Your instructions:
The response must be the exact lines from the line holding "Task: Click the Optimism OP red logo" through the end of the entries, with no pictures and nothing else.

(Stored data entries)
/---

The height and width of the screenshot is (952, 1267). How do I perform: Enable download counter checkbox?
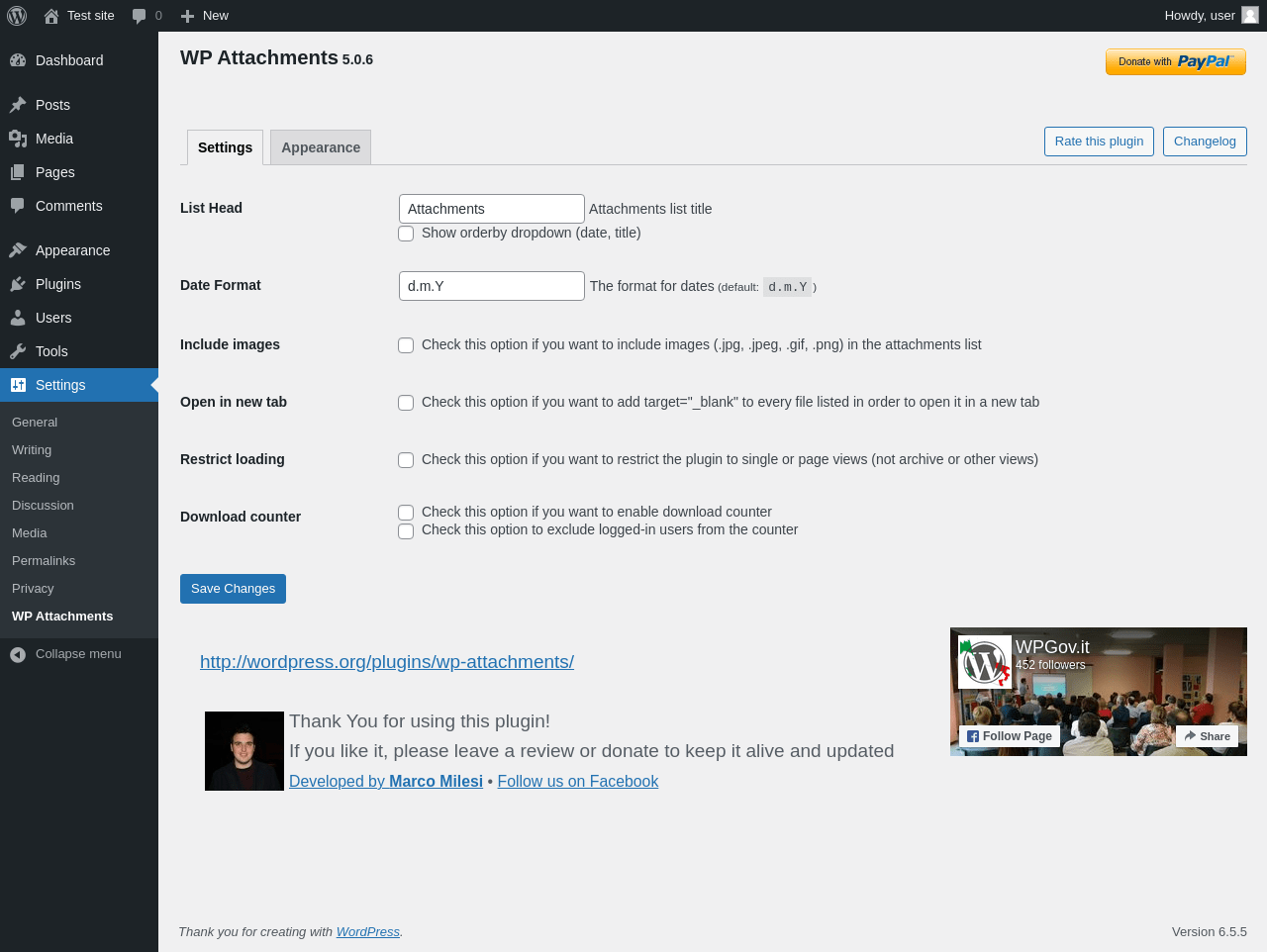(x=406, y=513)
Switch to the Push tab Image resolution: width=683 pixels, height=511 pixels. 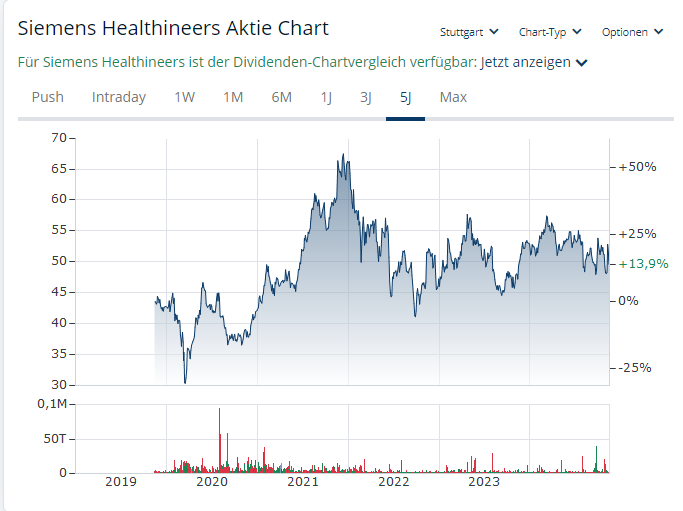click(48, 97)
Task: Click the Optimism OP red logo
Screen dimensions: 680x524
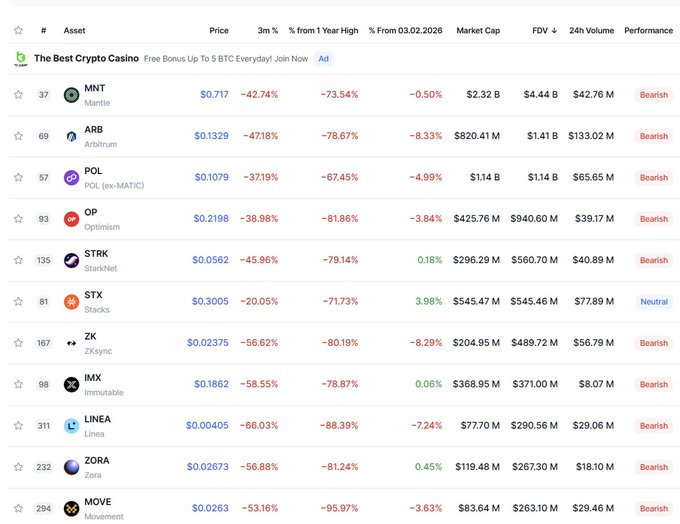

\---

Reply:
Task: Click the Optimism OP red logo
Screen dimensions: 680x524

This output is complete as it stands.